Fragment dokumentu
= = =
Po tym krótkim przeglądzie, kogo widać za stołem prezydialnym, przyjrzyjmy się bliżej jeszcze jednej „grupce przyjaciół” – tej, która nie tyle ideologią czy piorem, ale konkretnymi finansami wspiera ukazywanie się pisma w Internecie i w postaci papierowej w nakładzie 3,5 tys. egzemplarzy.  „Pismo finansowane jest – pisze Wikipedia – m.in. z grantów Konfederacji Lewiatan, Fundacji im. Friedricha Naumanna, Fundacji im. Stefana Batorego, Microsoft oraz Atlantic”.     

       Aby nie zanudzać Czytelnika – bo na tym etapie dobrze już przecież wiemy, kto i po co pociąga za sznurki antykościelnych krzykaczy pod Sejmem – zajmijmy się już tylko mniej znaną, acz najbardziej wpływową Fundacją im. Friedricha Naumanna. Był on niemieckim utopistą, socjalistą i protestanckim pastorem, który w szlachetnym porywie serca, aby ochronić niemieckie mieszczaństwo przed ideami Marksa, usiłował pogodzić idee liberalno-socjalistyczne z chrześcijaństwem. Jak pamiętamy z historii, taki melanż dobrze służy socjalistom, bo mogą się ubierać w szatki „zbawicieli”, ale gorzej na tym wychodzi chrześcijaństwo. Napisana przez Naumanna konstytucja stała się podstawą polityczno-ideową tzw. Republiki Weimarskiej – światowej wylęgarni socjalizmu, liberalizmu, wolnomyślicielstwa a także permisywizmu obyczajowego, w tym zalążków filozofii gender i homo-ideologii rozpowszechnianej przez Instytut Magnusa Hirschfelda.  Obalona wraz ze swymi perwersjami przez samych Niemców w 1933 r. w wyniku wolnych wyborów, Republika Weimarska otwarła drogę straszliwej erze narodowego-socjalizmu. Ta dwuznaczna figura stała się patronem fundacji, która wyłoniła Theodore Heussa – w okresie międzywojennym  założyciela Niemieckiej Partii Demokratycznej, w okresie Trzeciej Rzeszy – publicysty hitlerowskiego tygodnika „Das Reich”, a  po 1945 r. pierwszego kanclerza Niemieckiej Republiki Federalnej.
= = =
(Wpisy wskazujące słowa i elementy)

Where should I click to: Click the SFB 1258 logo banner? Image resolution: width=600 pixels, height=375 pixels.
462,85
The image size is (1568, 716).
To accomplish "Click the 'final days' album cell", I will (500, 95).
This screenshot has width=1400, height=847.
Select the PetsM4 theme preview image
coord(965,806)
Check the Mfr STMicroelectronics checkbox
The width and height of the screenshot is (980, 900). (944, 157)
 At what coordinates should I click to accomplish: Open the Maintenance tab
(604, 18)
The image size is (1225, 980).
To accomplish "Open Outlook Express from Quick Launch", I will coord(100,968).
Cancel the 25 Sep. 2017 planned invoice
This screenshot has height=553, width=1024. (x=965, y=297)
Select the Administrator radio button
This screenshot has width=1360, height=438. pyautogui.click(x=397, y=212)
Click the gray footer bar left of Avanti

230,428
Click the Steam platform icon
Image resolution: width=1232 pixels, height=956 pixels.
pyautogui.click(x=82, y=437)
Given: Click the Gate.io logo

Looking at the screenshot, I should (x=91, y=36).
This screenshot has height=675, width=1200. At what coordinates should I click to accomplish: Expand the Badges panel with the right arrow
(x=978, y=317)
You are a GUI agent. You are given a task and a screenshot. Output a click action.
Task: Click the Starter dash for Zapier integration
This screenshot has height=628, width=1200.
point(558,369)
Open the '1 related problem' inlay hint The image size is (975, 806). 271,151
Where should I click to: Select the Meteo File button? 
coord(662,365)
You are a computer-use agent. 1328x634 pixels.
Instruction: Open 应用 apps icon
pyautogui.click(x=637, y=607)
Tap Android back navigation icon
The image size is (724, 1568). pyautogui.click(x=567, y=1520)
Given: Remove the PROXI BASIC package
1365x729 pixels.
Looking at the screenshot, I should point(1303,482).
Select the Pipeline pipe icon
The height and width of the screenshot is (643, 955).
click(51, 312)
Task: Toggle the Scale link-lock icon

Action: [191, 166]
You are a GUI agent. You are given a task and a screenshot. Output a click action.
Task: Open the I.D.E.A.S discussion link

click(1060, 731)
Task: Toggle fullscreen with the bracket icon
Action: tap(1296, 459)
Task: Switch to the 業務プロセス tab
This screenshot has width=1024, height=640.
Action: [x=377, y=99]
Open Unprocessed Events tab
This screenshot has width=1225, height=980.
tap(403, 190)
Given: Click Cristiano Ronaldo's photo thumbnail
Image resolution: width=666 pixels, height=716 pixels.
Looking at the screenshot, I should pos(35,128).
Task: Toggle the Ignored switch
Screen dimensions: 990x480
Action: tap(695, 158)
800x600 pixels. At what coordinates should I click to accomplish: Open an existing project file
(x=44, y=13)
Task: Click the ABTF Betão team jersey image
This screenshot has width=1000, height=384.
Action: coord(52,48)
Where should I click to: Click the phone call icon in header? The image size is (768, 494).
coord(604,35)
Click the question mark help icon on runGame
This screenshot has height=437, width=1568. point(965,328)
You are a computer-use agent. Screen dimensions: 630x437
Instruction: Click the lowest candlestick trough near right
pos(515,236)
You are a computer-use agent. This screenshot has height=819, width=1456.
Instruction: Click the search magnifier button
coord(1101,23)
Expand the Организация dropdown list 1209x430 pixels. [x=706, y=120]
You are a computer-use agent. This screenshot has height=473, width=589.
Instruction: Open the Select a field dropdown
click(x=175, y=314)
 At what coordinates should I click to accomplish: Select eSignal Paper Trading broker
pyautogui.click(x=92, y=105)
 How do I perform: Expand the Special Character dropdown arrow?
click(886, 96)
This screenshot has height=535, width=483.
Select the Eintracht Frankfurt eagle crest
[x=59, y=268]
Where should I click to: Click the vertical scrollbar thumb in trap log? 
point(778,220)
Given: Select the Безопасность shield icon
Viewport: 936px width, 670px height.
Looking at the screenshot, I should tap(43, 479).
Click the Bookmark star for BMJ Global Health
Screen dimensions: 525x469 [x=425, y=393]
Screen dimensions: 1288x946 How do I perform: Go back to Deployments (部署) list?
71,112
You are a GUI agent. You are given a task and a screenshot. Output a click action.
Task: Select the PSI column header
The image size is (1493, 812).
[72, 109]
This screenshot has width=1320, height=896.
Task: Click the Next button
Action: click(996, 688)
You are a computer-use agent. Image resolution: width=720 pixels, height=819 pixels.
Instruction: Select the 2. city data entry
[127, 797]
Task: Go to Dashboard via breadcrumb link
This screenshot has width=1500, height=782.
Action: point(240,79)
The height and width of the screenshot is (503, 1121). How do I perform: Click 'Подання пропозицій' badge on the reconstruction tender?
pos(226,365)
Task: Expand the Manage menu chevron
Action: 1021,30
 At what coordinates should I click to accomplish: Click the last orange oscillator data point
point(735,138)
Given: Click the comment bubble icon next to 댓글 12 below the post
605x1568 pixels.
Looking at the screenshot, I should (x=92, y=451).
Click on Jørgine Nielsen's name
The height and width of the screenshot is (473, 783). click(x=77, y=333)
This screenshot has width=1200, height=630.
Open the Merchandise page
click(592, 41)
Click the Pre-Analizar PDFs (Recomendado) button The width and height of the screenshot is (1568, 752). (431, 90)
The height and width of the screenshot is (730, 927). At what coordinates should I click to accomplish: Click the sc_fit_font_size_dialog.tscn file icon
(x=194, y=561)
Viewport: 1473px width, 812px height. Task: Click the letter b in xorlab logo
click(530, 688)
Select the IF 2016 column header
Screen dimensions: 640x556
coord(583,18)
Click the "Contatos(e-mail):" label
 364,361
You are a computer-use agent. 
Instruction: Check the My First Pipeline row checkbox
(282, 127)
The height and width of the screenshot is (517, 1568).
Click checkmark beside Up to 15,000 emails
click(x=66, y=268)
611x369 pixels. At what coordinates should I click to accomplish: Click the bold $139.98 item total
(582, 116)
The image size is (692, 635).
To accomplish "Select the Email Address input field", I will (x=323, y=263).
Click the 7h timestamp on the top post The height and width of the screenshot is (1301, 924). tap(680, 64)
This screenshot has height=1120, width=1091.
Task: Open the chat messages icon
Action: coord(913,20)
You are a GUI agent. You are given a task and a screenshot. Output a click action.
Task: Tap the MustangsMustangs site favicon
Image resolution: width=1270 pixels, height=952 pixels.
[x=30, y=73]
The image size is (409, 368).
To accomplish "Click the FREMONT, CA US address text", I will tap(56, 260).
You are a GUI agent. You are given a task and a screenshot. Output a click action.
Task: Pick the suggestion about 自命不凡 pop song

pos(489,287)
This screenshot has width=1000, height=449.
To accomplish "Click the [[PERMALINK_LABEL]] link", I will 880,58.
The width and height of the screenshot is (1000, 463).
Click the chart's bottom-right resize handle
= = =
Zadania
#1 W jakim nakładzie ukazuje się papierowe wydanie pisma według fragmentu dokumentu o Fundacji im. Friedricha Naumanna?
#2 Kontynuuj fragment dokumentu o Fundacji im. Friedricha Naumanna od miejsca, w którym się urywa.
Rekordy nie odgrywają tu żadnej roli.

Oczekiwane odpowiedzi
#1 W nakładzie 3,5 tys. egzemplarzy.

#2
       Takie środowisko polityczne Niemiec wspiera wydawcę pisma „Liberté!” – łódzką Fundację Industrial, która jest partnerem Europejskiego Forum Liberałów (European Liberal Forum) skupiającego większość fundacji i organizacji pozarządowych na terenie Europy, powołanych dla szerzenia neo-liberalnej ideologii… Oto w komplecie skromna „grupka przyjaciół”, która wspomaga wydawanie „Liberté!” i jego coraz ambitniejsze awantury polityczne. Tacy to „polscy patrioci spontanicznie protestują” pod polskim parlamentem przeciw budowie nowej świątyni katolickiej w Polsce. Na pewno jeszcze o nich usłyszymy.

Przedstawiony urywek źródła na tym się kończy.